May 09 - Little Richard Died

Little Richard, one of the founding fathers of rock and roll whose fervent shrieks, flamboyant garb, and joyful, gender-bending persona embodied the spirit and sound of that new art form, died Saturday. He was 87. The musician’s son, Danny Jones Penniman, confirmed the pioneer’s death to Rolling Stone, but said the cause of death was unknown. 

Elvis recorded the Little Richard's songs, 'Tutti Frutti,' 'Rip It Up,' 'Long Tall Sally,' 'Ready Teddy' putting Little Richard's compositions into millions of white teenager's homes. Elvis also recorded 'Sent Me Some Lovin'' at home in Germany. 

On Elvis Presley Little Richard said: "He was an integrator. Elvis was a blessing. They wouldn't let black music through. He opened the door for black music."

Little Richard's influence on the history of rock 'n' roll can't be overstated. His place is right up there alongside other music pioneers like Chuck Berry, Buddy Holly and Elvis Presley. And more so than any of them, Richard was raw, primal and the very thing that scared the crap out of parents during the Eisenhower-era '50s.

Starting with “Tutti Frutti” in 1956, Little Richard cut a series of unstoppable hits – “Long Tall Sally” and “Rip It Up” that same year, “Lucille” in 1957, and “Good Golly Miss Molly” in 1958 – driven by his simple, pumping piano, gospel-influenced vocal exclamations and sexually charged (often gibberish) lyrics. “I heard Little Richard and Jerry Lee Lewis, and that was it,” Elton John told Rolling Stone in 1973. “I didn’t ever want to be anything else. I’m more of a Little Richard stylist than a Jerry Lee Lewis, I think. Jerry Lee is a very intricate piano player and very skillful, but Little Richard is more of a pounder.” 

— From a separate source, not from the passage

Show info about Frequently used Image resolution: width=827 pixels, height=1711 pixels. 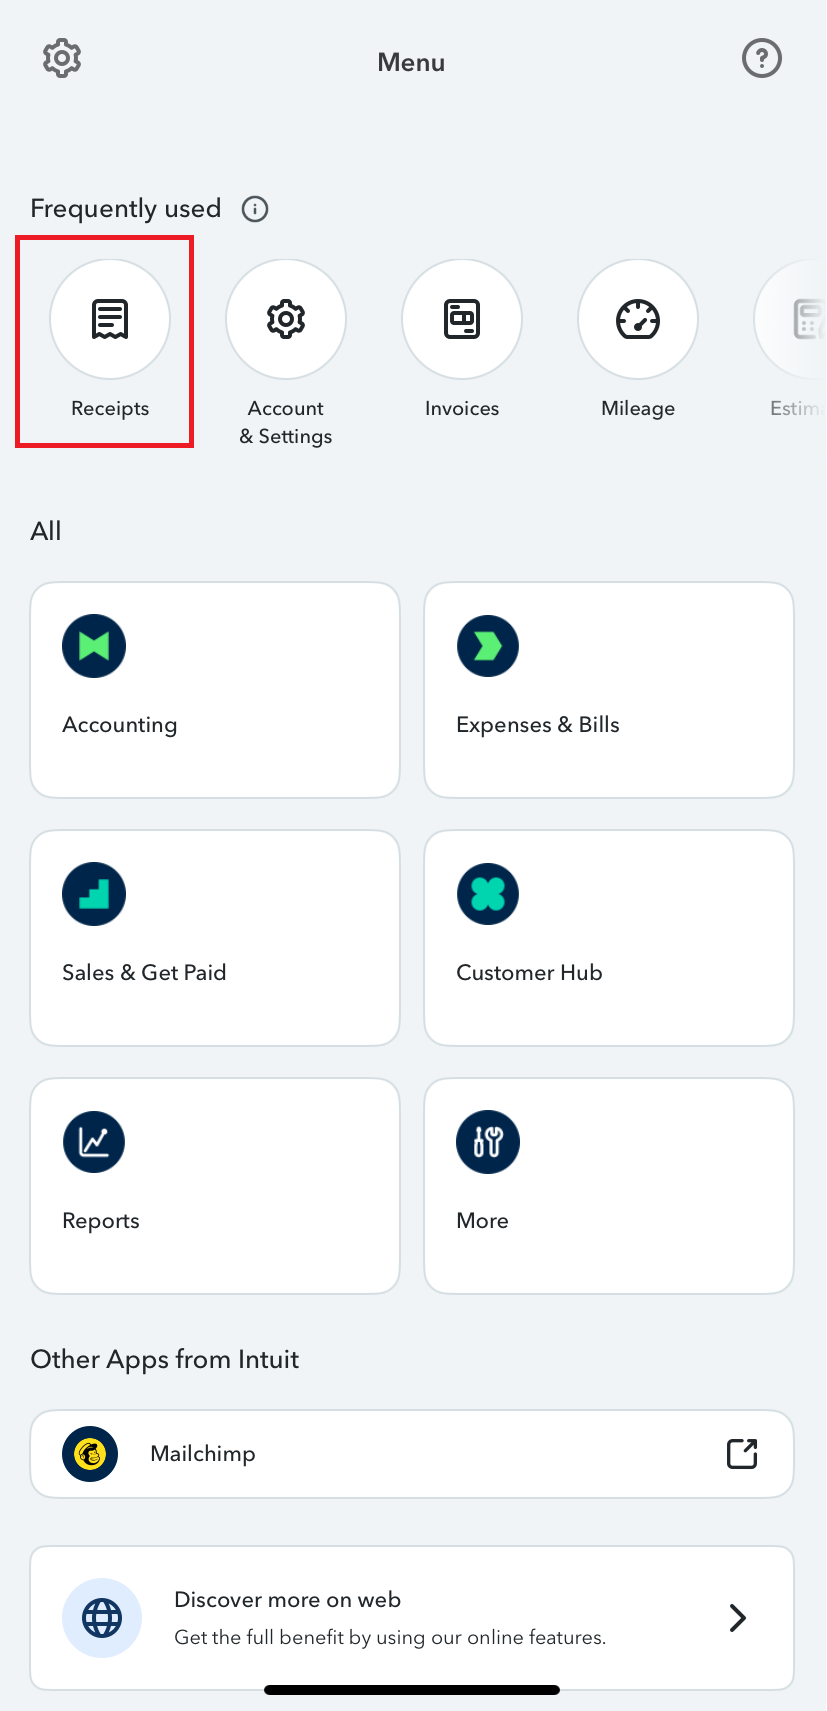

Although he never hit the top 10 again after 1958, Little Richard’s influence was massive. The Beatles recorded several of his songs, including “Long Tall Sally,” and Paul McCartney’s singing on those tracks – and the Beatles’ own “I’m Down” – paid tribute to Little Richard’s shredded-throat style. His songs became part of the rock and roll canon, covered over the decades by everyone from the Everly Brothers, the Kinks, and Creedence Clearwater Revival to Elvis Costello and the Scorpions.